[[ Records for processing, beginning ]]
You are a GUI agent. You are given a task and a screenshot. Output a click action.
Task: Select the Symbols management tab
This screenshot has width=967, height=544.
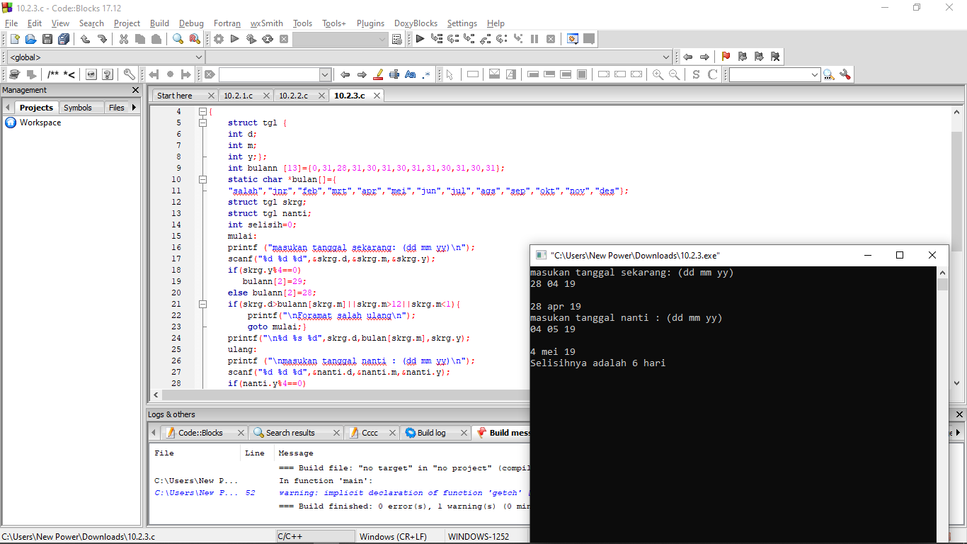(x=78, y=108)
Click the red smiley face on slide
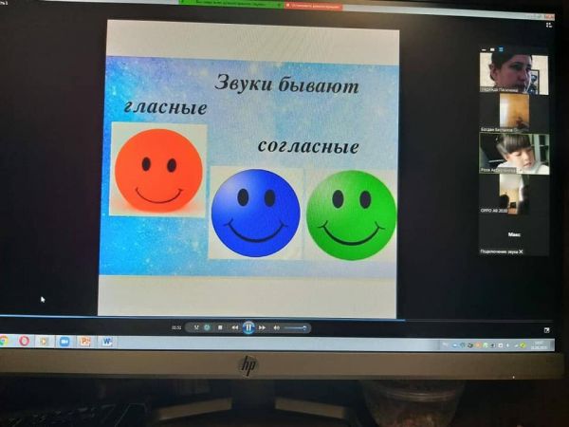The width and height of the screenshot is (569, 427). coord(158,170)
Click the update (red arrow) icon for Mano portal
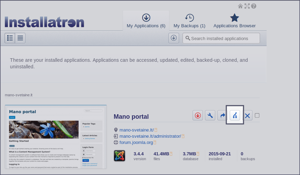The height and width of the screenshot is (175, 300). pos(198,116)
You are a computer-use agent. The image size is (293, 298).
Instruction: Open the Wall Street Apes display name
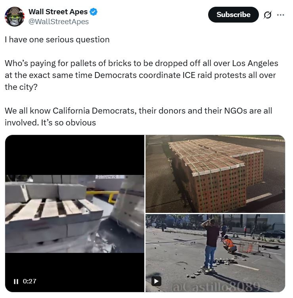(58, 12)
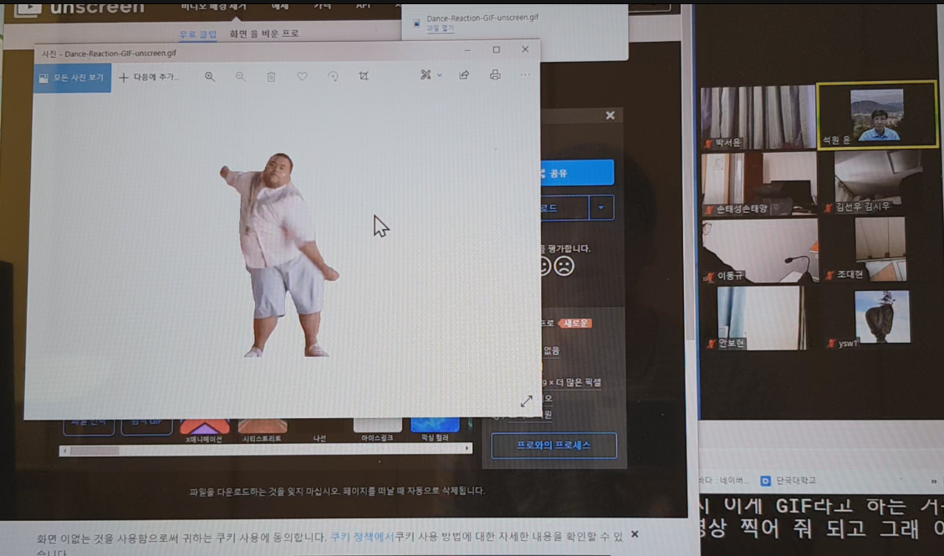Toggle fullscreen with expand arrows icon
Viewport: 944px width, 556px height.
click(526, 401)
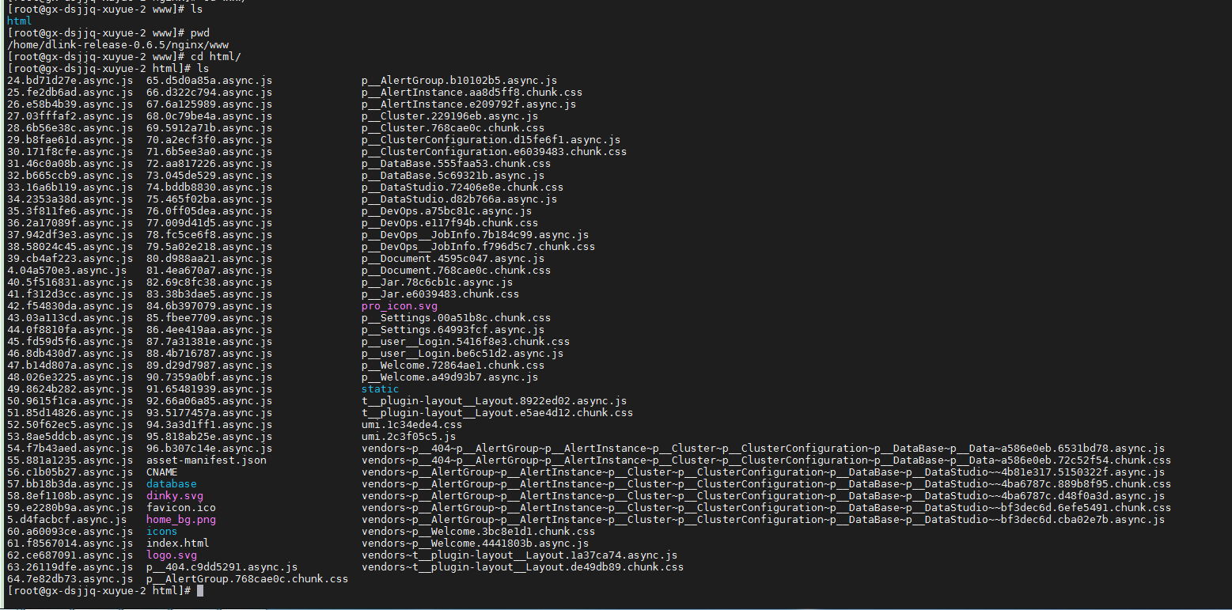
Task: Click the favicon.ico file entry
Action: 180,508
[[ Records for processing, end ]]
Work task
Transcribe all of the records above character for character. Exclude the pictures.

Written solution
You are a GUI agent. You are given a task and a screenshot. Output a click action.
Task: Select the Symbols management tab
This screenshot has width=967, height=544.
(x=78, y=108)
Click the red smiley face on slide
The width and height of the screenshot is (569, 427). coord(158,170)
Click the update (red arrow) icon for Mano portal
The height and width of the screenshot is (175, 300). pos(198,116)
You are a computer-use agent. The image size is (293, 298).
Instruction: Open the Wall Street Apes display name
(58, 12)
Toggle fullscreen with expand arrows icon
Viewport: 944px width, 556px height.
click(526, 401)
Task: Click the favicon.ico file entry
Action: 180,508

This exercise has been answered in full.